[Records for locating described items]
- - - -

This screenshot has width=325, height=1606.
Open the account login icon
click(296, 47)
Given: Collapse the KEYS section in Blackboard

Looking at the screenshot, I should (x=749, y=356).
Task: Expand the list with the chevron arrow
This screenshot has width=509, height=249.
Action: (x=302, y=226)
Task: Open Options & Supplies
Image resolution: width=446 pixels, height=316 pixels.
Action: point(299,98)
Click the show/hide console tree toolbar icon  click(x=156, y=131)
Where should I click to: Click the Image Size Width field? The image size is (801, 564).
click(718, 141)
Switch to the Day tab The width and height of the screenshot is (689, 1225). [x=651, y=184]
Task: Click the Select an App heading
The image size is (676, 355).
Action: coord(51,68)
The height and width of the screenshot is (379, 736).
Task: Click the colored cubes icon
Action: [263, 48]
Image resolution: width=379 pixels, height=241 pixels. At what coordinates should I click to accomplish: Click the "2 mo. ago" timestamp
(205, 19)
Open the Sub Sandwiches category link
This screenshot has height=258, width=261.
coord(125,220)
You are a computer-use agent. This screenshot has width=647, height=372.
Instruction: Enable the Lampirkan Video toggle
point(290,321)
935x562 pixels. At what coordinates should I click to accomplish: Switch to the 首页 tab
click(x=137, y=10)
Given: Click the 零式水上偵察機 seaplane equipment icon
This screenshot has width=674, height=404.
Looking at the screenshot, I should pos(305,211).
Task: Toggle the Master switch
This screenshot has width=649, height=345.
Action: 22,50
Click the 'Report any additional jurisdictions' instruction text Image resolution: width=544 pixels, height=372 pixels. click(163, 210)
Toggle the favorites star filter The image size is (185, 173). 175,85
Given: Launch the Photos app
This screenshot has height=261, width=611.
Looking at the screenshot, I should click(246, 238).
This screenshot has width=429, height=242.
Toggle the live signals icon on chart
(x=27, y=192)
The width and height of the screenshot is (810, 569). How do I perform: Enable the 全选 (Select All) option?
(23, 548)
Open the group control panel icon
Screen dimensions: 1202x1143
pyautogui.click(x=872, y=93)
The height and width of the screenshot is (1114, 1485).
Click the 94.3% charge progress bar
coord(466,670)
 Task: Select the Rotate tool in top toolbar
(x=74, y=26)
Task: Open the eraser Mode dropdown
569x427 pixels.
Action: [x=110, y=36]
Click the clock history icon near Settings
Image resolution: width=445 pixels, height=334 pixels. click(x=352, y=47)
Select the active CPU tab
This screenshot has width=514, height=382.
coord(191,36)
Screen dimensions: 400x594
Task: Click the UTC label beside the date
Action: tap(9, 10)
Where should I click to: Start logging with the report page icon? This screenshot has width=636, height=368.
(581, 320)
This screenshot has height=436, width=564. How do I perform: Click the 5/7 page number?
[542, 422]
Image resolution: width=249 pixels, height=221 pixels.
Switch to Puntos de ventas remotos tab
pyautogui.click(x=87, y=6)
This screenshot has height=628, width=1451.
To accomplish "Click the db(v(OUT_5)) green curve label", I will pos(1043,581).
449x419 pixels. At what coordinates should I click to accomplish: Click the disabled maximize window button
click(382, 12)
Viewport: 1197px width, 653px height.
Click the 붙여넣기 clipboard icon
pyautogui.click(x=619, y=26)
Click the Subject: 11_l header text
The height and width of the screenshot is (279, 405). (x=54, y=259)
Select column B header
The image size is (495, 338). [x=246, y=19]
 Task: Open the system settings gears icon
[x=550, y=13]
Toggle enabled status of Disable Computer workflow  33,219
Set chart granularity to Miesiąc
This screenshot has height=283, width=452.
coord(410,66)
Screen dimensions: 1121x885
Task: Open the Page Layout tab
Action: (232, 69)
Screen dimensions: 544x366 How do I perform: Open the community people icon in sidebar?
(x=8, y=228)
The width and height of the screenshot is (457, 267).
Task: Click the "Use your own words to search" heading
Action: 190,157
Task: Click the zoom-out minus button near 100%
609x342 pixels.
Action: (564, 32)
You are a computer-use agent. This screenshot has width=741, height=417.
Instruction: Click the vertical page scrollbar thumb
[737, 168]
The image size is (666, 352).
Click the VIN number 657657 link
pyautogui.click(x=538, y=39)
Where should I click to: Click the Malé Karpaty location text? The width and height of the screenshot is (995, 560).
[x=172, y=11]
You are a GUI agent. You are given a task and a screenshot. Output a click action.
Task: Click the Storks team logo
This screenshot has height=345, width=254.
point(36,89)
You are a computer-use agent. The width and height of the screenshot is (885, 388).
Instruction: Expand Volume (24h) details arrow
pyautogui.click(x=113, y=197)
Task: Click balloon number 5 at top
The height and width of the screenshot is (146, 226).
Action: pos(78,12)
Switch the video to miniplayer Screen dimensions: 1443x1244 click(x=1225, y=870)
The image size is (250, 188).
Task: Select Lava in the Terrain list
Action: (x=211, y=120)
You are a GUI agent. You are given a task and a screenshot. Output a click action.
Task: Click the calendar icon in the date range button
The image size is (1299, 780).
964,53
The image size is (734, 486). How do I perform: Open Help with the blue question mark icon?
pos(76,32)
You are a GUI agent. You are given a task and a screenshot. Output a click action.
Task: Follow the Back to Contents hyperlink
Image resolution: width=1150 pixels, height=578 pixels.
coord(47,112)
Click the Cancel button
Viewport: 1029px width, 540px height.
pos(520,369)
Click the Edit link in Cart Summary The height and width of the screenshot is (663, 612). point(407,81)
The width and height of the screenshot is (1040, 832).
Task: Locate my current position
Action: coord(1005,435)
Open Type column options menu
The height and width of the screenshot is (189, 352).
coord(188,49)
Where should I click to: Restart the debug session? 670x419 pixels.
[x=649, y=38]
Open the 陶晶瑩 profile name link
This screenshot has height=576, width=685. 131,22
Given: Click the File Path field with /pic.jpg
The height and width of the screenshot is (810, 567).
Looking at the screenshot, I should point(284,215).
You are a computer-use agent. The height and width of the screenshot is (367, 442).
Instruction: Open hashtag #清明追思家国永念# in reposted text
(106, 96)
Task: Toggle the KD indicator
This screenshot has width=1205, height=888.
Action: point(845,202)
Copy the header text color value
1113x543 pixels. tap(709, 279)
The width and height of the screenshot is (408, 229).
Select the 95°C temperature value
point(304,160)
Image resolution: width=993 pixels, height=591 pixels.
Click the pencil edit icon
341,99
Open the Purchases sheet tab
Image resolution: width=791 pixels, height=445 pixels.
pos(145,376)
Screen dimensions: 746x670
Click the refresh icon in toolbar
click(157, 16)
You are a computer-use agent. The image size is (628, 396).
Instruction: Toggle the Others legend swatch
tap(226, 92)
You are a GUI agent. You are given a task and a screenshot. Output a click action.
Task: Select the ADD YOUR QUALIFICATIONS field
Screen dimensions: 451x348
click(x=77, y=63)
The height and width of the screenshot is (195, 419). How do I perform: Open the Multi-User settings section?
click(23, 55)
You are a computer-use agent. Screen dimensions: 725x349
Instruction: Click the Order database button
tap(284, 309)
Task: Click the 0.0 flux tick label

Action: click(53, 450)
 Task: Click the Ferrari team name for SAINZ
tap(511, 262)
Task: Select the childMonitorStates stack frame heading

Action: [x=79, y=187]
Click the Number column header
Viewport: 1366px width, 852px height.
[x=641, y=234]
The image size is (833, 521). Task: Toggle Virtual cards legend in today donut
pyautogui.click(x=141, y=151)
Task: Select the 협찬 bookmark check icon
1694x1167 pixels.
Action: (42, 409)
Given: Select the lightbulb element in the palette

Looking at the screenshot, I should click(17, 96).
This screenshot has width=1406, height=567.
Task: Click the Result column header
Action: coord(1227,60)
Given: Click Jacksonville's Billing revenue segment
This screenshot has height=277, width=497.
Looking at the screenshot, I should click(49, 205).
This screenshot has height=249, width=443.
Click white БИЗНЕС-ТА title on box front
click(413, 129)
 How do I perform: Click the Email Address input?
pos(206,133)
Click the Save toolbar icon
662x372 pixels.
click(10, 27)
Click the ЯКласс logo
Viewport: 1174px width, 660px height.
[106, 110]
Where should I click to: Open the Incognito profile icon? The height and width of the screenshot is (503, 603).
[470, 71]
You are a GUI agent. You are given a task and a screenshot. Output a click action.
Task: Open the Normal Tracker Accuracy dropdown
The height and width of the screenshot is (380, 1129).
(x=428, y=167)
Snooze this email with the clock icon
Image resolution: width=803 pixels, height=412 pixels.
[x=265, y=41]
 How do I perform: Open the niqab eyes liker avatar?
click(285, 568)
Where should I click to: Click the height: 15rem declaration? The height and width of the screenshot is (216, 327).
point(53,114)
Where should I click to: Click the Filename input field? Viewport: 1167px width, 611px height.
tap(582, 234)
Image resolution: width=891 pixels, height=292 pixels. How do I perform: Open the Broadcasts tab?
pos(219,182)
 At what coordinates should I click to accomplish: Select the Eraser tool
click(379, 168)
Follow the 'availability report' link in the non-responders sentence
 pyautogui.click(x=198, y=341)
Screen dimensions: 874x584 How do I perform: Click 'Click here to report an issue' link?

- - - -

**Do this:** Could you output the lines from the one that contains "The width and height of the screenshot is (408, 229)." through the one that contains "pos(145,376)", both included, reproducing them exactly?

**Worked answer:**
The width and height of the screenshot is (408, 229).
Select the 95°C temperature value
point(304,160)
Image resolution: width=993 pixels, height=591 pixels.
Click the pencil edit icon
341,99
Open the Purchases sheet tab
Image resolution: width=791 pixels, height=445 pixels.
pos(145,376)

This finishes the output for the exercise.